The pipeline
When a message arrives, the Context Engine executes a nine-step pipeline to build the context that gets injected into the model.Time-ordered recent window
The engine starts by pulling the most recent messages from STM — roughly the last 30 messages, up to a 7,000-character budget. This anchors the response in the current conversation.
Semantic search + BM25 text search
The engine runs two parallel searches across both STM and LTM: a vector similarity search for semantic relevance and a BM25 keyword search for exact text matches. Both sets of candidates are collected for the next stage.
Temporal hybrid retrieval
Date-aware retrieval pulls in memories that are relevant to the time period implied by the query — for example, surfacing memories from “last month” when you ask about something that happened then.
Knowledge graph boost
Memories with strong graph connections to the current topic are ranked higher. If a decision memory links to a lesson that links to a rule, and your query is about that topic, all three get a relevance boost. See Knowledge Graph below.
Multi-signal reranker
All candidates from the previous steps are scored across seven signals: vector similarity, memory strength, freshness, access frequency, salience, conversational continuity, and text match score.

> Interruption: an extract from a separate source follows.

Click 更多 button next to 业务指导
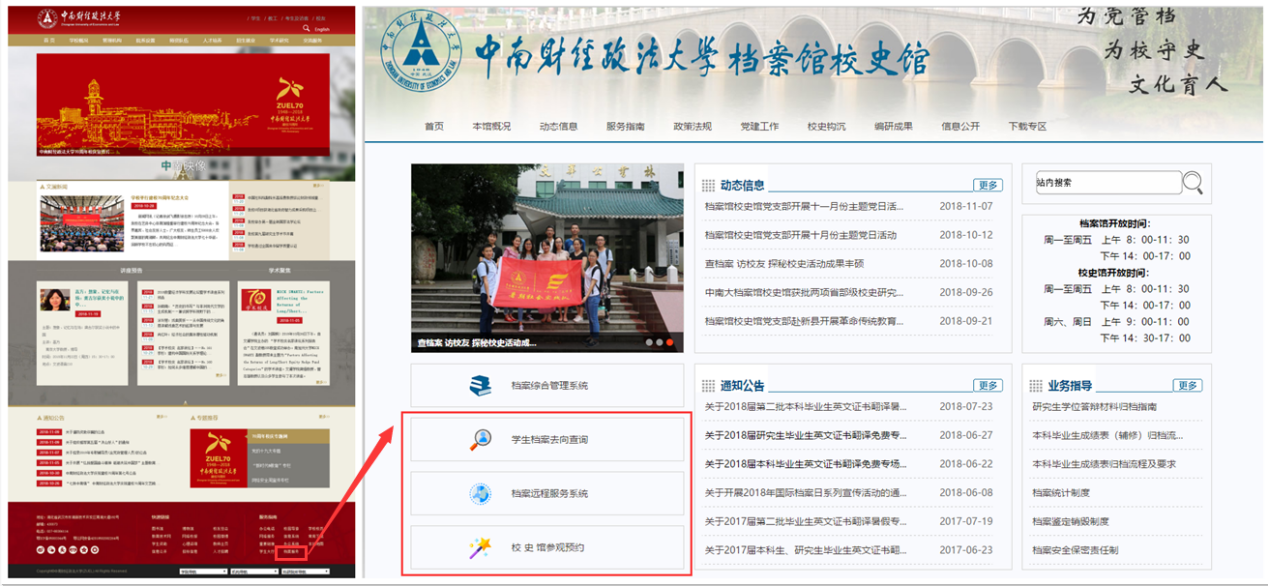The image size is (1268, 586). pos(1187,386)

The reranker produces a unified ranked list.
Diversity filter
Near-duplicate results are deduplicated so that a cluster of very similar memories doesn’t crowd out other relevant context. The filter keeps the highest-ranked memory from each cluster.
Context budget gating
The ranked list is trimmed to fit within the model’s context window. The engine knows the token budget for different models and fills it precisely — maximizing context without overflowing.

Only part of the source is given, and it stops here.